• **INSTRUCTION**
Extend the passage on pivoting sales data in Power Query below, picking up immediately after its final line.

• **SOURCE DOCUMENT**
══════

Pivot operations transform row-based data into a columnar format, typically involving aggregation. The key challenge is that pivoting can explode memory usage if not handled carefully:
let
SalesData = Table.FromRows({
{"North", "Q1", "Laptops", 10000},
{"North", "Q1", "Phones", 8000},
{"North", "Q2", "Laptops", 12000},
{"North", "Q2", "Phones", 9000},
{"South", "Q1", "Laptops", 8000},
{"South", "Q1", "Phones", 6000},
{"South", "Q2", "Laptops", 9000},
{"South", "Q2", "Phones", 7000}
}, {"Region", "Quarter", "Product", "Sales"}),
// Basic pivot - quarters as columns
BasicPivot = Table.Pivot(SalesData,
List.Distinct(SalesData[Quarter]), "Quarter", "Sales"),
// Pivot with grouping - region and product combinations
GroupedPivot = Table.Group(SalesData, {"Region", "Product"}, {
{"PivotData", each Table.Pivot(_,
List.Distinct(SalesData[Quarter]), "Quarter", "Sales"), type table}
}),
// Expand the grouped pivot results
ExpandedPivot = Table.ExpandTableColumn(GroupedPivot, "PivotData",
{"Q1", "Q2"})

══════

[Dataset excerpt]
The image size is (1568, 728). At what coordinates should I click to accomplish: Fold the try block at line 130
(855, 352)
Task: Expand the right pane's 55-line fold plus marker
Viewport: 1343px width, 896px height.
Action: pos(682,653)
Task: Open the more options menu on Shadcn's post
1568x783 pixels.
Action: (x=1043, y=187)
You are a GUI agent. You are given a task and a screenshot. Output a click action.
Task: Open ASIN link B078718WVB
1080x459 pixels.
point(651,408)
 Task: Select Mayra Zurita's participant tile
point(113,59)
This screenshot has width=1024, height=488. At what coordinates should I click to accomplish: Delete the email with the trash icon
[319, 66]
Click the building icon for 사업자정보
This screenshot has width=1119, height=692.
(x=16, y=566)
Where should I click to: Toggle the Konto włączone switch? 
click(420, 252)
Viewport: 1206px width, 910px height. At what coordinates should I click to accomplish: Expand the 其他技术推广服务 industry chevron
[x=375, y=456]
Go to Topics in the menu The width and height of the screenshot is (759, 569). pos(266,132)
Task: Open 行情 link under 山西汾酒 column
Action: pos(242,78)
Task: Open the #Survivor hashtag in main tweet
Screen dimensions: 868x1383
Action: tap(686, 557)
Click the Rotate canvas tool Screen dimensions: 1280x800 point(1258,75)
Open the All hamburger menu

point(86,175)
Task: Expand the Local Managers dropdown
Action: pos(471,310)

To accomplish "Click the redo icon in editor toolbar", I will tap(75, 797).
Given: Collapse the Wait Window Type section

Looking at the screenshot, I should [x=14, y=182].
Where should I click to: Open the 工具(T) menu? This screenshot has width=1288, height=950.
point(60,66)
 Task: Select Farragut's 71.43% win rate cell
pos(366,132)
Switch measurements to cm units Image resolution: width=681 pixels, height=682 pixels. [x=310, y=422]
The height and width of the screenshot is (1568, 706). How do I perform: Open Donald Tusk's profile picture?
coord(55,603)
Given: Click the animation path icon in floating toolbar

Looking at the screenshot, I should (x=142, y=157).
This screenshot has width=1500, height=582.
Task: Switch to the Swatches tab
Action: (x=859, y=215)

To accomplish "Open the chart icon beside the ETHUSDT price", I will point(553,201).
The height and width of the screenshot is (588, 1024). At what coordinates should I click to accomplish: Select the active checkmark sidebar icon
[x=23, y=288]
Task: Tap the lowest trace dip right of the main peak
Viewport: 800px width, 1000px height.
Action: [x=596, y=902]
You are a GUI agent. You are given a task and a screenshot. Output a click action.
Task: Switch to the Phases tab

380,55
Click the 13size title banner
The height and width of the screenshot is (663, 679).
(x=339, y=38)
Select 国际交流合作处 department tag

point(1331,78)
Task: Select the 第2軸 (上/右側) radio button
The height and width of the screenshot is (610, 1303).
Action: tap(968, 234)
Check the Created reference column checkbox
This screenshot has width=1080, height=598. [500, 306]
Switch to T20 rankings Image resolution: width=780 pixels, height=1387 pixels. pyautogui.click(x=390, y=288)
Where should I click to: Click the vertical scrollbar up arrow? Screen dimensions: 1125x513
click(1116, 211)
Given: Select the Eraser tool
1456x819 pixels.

══════

• **IN RESPONSE**
in
ExpandedPivot
Real-world pivoting often requires more sophisticated approaches:
let
// Complex sales data with multiple metrics
DetailedSales = Table.FromRows({
{"North", "Jan", "Laptops", 100, 10000, 8000},
{"North", "Jan", "Phones", 200, 8000, 6000},
{"North", "Feb", "Laptops", 120, 12000, 9000},
{"South", "Jan", "Laptops", 80, 8000, 6000}
}, {"Region", "Month", "Product", "Units", "Revenue", "Cost"}),
// Pivot multiple measures simultaneously
MultiMeasurePivot =
let
// Create measure-month combinations
MeasureTable = Table.ExpandListColumn(
Table.AddColumn(DetailedSales, "Measures", each {
[Measure = "Units", Value = [Units], Period = [Month]],
[Measure = "Revenue", Value = [Revenue], Period = [Month]],
[Measure = "Cost", Value = [Cost], Period = [Month]]
}), "Measures"),
ExpandedMeasures = Table.ExpandRecordColumn(MeasureTable, "Measures",
{"Measure", "Value", "Period"}),
// Create composite column for pivoting
WithPivotColumn = Table.AddColumn(ExpandedMeasures, "PivotKey", each
[Measure] & "_" & [Period]),
// Perform the pivot
PivotResult = Table.Pivot(
Table.RemoveColumns(WithPivotColumn, {"Month", "Units", "Revenue", "Cost", "Measure", "Period"}),
List.Distinct(WithPivotColumn[PivotKey]), "PivotKey", "Value"
)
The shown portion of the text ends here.